◆ What you need to do ◆
Up to and including the line containing "Natur (34, 1990)", set down each line of the entries below exactly, starting from the first, and leave out the rest.

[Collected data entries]
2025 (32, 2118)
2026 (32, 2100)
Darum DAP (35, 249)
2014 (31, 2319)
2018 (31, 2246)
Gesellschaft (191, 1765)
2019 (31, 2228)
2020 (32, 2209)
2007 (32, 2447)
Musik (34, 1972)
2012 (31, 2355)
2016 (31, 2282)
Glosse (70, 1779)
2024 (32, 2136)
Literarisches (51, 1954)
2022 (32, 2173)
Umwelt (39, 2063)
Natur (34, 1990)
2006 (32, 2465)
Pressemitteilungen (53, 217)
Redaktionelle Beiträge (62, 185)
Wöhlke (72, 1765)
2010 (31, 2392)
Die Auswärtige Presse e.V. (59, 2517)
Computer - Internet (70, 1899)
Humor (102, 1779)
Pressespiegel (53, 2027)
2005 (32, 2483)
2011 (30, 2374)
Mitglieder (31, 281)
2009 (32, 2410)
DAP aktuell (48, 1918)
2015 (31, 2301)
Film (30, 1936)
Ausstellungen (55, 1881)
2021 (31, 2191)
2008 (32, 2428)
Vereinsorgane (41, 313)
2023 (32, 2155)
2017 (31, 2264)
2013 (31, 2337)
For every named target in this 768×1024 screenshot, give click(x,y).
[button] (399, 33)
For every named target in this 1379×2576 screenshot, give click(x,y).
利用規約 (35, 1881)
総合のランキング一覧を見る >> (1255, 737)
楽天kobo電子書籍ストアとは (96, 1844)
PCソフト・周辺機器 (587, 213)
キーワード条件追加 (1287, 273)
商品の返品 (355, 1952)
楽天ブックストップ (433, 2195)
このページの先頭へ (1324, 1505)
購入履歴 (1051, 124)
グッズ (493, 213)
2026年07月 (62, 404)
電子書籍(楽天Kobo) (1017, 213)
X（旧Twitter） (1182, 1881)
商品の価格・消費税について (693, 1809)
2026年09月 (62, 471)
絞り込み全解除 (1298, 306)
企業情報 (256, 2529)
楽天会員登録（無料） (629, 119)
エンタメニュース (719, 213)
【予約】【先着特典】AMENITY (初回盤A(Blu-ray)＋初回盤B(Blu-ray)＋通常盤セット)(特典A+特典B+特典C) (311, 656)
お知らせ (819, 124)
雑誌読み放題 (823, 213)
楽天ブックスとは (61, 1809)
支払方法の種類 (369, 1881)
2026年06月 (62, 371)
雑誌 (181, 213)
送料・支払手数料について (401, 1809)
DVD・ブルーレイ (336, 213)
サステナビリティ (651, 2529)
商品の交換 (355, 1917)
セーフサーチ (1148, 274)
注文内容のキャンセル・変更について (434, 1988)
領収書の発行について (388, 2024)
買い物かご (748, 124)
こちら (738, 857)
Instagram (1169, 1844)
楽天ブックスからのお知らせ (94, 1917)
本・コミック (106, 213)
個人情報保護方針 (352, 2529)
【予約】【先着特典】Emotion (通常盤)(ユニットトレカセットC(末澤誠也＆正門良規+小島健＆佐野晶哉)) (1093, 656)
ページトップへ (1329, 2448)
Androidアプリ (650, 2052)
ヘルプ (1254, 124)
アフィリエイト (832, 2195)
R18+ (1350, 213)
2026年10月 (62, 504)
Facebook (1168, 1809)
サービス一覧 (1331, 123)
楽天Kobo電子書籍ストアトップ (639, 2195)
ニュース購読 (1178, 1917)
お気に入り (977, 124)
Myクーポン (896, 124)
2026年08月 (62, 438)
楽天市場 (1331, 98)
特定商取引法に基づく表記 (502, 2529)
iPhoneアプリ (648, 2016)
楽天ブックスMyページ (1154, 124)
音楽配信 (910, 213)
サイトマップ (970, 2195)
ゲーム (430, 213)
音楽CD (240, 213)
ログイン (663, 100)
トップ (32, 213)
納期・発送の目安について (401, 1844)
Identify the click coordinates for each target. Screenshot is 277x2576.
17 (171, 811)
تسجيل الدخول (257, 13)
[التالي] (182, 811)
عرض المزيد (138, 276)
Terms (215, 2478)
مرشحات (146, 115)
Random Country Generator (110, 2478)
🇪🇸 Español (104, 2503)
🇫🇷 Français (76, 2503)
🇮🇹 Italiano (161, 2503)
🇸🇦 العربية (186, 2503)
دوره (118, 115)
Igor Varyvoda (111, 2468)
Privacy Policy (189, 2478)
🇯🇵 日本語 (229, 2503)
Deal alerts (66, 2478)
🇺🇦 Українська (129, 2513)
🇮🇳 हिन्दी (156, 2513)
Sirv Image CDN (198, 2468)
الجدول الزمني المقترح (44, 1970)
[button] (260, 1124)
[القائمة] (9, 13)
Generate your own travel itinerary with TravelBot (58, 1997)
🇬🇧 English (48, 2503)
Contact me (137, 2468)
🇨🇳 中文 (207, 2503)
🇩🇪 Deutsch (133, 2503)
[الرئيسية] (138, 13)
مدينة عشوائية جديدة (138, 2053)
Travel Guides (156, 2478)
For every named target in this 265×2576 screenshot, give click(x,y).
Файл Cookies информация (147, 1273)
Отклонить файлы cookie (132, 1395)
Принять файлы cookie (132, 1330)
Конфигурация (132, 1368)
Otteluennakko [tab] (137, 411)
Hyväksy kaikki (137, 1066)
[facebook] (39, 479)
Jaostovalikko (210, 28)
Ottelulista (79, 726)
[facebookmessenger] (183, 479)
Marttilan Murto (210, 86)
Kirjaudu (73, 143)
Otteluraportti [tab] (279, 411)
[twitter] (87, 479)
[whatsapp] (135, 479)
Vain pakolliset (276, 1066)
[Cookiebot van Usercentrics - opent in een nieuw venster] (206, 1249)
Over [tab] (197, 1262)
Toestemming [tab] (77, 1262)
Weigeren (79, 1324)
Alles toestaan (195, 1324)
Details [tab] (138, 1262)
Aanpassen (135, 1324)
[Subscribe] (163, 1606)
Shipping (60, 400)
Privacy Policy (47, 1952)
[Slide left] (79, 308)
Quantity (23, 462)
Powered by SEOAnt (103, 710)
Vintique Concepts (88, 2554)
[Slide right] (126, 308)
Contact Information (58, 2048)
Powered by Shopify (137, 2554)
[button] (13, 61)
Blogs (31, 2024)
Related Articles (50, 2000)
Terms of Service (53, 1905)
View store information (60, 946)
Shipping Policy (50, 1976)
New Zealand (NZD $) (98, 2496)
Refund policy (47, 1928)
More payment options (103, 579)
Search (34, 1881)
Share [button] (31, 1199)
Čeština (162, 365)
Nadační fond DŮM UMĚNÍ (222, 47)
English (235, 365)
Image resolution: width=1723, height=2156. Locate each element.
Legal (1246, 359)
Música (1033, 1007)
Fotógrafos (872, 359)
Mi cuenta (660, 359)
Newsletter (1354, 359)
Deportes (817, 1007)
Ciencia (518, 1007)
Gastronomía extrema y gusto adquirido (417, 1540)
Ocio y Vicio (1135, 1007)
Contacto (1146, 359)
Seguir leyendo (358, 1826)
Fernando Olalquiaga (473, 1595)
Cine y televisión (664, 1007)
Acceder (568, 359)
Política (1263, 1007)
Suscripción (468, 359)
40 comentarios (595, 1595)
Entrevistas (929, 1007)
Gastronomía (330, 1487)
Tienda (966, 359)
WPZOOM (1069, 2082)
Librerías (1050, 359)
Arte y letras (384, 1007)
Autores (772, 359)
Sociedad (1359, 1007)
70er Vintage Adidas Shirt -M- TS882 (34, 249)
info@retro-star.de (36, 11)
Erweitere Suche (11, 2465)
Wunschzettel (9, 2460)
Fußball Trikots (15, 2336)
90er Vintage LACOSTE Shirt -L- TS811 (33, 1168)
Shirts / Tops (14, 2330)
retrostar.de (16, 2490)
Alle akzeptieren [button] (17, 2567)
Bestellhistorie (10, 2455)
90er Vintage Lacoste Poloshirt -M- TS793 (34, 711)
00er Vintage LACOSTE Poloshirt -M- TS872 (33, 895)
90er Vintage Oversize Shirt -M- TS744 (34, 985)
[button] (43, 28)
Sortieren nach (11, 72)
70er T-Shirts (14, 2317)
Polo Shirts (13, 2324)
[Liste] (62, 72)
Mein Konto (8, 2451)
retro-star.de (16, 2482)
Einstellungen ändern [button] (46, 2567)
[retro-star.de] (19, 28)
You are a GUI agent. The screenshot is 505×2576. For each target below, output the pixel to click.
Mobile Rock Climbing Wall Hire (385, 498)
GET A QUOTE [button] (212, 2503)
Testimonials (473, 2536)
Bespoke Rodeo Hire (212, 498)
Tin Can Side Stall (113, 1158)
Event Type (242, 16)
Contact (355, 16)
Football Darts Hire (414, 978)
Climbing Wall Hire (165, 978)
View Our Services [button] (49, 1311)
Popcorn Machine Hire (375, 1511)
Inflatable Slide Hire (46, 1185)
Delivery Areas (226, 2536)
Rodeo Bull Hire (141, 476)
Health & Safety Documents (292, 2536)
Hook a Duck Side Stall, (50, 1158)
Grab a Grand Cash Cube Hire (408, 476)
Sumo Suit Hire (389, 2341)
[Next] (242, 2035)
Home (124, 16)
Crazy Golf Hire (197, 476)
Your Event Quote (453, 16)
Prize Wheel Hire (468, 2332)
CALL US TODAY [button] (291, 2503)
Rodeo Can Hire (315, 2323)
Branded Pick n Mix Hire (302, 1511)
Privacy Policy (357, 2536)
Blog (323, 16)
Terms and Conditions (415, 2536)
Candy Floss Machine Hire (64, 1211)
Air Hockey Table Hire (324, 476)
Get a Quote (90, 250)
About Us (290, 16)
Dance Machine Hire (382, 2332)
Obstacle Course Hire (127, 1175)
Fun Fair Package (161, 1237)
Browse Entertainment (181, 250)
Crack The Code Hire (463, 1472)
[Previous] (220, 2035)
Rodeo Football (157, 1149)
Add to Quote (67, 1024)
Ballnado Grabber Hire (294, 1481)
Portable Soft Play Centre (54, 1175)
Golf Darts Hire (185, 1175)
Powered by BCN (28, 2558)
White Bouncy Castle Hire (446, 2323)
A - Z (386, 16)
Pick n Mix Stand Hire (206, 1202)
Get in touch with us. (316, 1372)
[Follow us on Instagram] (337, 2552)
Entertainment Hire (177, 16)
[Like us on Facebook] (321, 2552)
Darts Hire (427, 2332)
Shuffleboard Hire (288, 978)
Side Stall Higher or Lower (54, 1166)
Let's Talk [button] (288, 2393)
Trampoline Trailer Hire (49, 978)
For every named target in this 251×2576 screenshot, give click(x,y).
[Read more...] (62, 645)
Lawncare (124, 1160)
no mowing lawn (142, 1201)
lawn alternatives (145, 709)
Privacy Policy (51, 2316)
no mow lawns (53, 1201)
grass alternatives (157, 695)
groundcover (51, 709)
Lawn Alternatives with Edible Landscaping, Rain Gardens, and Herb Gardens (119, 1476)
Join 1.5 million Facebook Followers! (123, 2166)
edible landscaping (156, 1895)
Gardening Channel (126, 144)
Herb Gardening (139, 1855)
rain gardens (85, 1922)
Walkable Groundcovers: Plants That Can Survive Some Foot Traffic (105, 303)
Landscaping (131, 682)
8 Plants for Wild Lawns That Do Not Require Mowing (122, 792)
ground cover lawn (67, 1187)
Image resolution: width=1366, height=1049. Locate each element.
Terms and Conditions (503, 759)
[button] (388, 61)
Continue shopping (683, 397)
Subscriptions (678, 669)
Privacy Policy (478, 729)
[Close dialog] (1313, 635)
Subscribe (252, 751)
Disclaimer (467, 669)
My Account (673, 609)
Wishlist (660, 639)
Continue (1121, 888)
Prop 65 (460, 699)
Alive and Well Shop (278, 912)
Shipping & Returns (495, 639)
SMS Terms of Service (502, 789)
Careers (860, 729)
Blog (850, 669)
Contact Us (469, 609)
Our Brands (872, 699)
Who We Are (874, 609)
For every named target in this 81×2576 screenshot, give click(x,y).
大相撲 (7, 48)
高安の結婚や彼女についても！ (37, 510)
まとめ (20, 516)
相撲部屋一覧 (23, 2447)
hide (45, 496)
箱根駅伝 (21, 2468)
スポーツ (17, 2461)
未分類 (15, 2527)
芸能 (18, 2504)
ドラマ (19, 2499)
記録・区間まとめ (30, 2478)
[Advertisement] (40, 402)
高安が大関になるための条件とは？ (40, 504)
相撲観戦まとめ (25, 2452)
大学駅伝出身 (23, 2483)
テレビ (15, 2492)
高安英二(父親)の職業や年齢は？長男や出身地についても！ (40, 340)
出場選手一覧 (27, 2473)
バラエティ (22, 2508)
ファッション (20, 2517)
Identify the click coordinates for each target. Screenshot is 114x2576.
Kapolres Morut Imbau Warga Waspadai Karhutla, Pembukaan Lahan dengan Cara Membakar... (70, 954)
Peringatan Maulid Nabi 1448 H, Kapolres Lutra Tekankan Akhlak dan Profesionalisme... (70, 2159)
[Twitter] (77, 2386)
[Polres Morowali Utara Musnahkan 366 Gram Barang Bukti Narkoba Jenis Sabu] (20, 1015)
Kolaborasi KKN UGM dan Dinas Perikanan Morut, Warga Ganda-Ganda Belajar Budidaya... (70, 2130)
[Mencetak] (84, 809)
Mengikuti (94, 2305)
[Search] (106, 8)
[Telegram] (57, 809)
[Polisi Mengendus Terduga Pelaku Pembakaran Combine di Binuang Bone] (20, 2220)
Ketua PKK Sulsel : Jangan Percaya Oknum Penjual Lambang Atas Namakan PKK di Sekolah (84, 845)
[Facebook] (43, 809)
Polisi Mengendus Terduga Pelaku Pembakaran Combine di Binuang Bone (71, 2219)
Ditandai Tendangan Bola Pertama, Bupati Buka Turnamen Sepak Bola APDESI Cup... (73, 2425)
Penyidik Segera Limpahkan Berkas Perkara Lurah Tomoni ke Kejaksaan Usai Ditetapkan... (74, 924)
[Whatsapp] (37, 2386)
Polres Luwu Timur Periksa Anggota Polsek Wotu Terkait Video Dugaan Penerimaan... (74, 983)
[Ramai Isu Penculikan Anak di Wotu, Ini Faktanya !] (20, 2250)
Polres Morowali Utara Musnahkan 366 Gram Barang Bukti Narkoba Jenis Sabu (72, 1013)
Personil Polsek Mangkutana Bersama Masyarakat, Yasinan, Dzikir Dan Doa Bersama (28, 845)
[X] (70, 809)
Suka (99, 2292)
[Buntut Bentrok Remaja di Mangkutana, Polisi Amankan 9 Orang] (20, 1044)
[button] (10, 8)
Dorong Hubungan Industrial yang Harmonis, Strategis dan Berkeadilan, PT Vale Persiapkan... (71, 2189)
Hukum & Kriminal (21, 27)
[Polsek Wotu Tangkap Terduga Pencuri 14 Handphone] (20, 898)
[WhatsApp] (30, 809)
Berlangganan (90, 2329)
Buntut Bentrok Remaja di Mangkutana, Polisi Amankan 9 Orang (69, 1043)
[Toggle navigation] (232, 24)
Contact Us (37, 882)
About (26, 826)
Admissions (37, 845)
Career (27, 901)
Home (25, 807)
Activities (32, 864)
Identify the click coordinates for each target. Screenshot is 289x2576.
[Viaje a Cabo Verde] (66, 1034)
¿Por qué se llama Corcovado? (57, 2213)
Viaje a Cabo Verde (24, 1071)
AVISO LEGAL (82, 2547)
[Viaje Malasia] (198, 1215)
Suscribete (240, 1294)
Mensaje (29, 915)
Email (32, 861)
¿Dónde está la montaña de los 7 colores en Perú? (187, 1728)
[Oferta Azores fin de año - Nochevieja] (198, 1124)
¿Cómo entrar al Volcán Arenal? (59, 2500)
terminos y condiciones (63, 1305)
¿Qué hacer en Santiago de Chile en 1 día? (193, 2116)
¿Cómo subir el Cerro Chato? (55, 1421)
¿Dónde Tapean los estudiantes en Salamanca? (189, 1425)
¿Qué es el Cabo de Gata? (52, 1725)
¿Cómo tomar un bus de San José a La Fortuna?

◆ Solution to the problem ◆
2025 (32, 2118)
2026 (32, 2100)
Darum DAP (35, 249)
2014 (31, 2319)
2018 (31, 2246)
Gesellschaft (191, 1765)
2019 (31, 2228)
2020 (32, 2209)
2007 (32, 2447)
Musik (34, 1972)
2012 (31, 2355)
2016 (31, 2282)
Glosse (70, 1779)
2024 (32, 2136)
Literarisches (51, 1954)
2022 (32, 2173)
Umwelt (39, 2063)
Natur (34, 1990)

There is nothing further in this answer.